Computer-executable instructions include, for example, instructions and data which cause a general purpose computer, special purpose computer, or special purpose processing device to perform a certain function or group of functions. Computer-executable instructions also include program modules that are executed by computers in stand-alone or network environments. Generally, program modules include routines, programs, components, data structures, objects, and the functions inherent in the design of special-purpose processors, etc. that perform tasks or implement abstract data types. Computer-executable instructions, associated data structures, and program modules represent examples of the program code means for executing steps of the methods disclosed herein. The particular sequence of such executable instructions or associated data structures represents examples of corresponding acts for implementing the functions described in such steps.

Other embodiments of the disclosure may be practiced in network computing environments with many types of computer system configurations, including personal computers, hand-held devices, multi-processor systems, microprocessor-based or programmable consumer electronics, network PCs, minicomputers, mainframe computers, and the like. Embodiments may also be practiced in distributed computing environments where tasks are performed by local and remote processing devices that are linked (either by hardwired links, wireless links, or by a combination thereof) through a communications network. In a distributed computing environment, program modules may be located in both local and remote memory storage devices.

In certain aspects, provided are one or more computer-readable media having stored thereon instructions for performing any of the steps of the methods of the present disclosure using any of the synthetic strands of the present disclosure. According to some embodiments, provided are the one or more computer-readable media of any of the systems of the present disclosure. For example, provided are one or more computer-readable media comprising instructions stored thereon, which when executed by one or more processors, cause the one or more processors to use one or more position indicator readers to determine the sequence of a nucleic acid by reading position indicators of a synthetic strand of the present disclosure during or subsequent to hybridization of the synthetic strand to the nucleic acid.

KITS

Aspects of the present disclosure further include kits. In certain embodiments, the kits find use, e.g., in performing any of the methods of the present disclosure. According to some embodiments, a kit of the present disclosure includes a plurality of any of the second nucleic acids of the disclosure. In some embodiments, kits include surfaces having the second nucleic acids arranged thereon (e.g., in any of the configurations described herein, such as a chip).

A kit of the present disclosure may include one or more reagents that find use in sequencing nucleic acids using the synthetic strands. For example, a kit of the present disclosure may include a solution (e.g., a hybridization buffer solution) having a pH, salt concentration, one or more components (e.g., chelating agents), and/or the like useful for providing suitable conditions for contacting a nucleic acid to be sequenced with a second nucleic acid.

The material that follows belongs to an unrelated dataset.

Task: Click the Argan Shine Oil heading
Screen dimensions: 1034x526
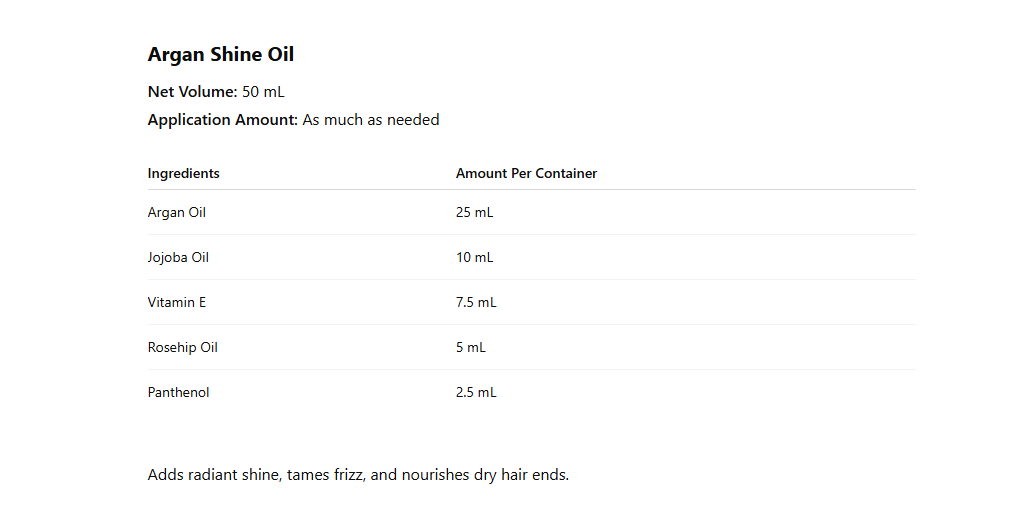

A kit of the present disclosure may further include instructions for performing any of the methods of the present disclosure, e.g., instructions for using electrolyzed nucleic acids to sequence a first nucleic acid. The instructions may be recorded on a suitable recording medium. For example, the instructions may be printed on a substrate, such as paper or plastic, etc. As such, the instructions may be present in the kits as a package insert, in the labeling of the container of the kit or components thereof (i.e. , associated with the packaging or sub-packaging) etc. In other embodiments, the instructions are present as an electronic storage data file present on a suitable computer readable storage medium, e.g. , portable flash drive, DVD, CD-ROM, diskette, etc. In yet other embodiments, the actual instructions are not present in the kit, but means for obtaining the instructions from a remote source, e.g. via the internet, are provided. An example of this embodiment is a kit that includes a web address where the instructions can be viewed and/or from which the instructions can be downloaded. As with the instructions, the means for obtaining the instructions is recorded on a suitable substrate.

EMBODIMENTS

Notwithstanding the appended claims, the present disclosure is also defined by the following embodiments.

1 . A method comprising: causing relative movement of a first nucleic acid through an opening formed at least in part by an electrolyzed second nucleic acid; and during the relative movement, detecting a varying conductance along the first nucleic acid indicative of sequential interactions between nucleobases of the first nucleic acid and one or more nucleobases of the electrolyzed second nucleic acid.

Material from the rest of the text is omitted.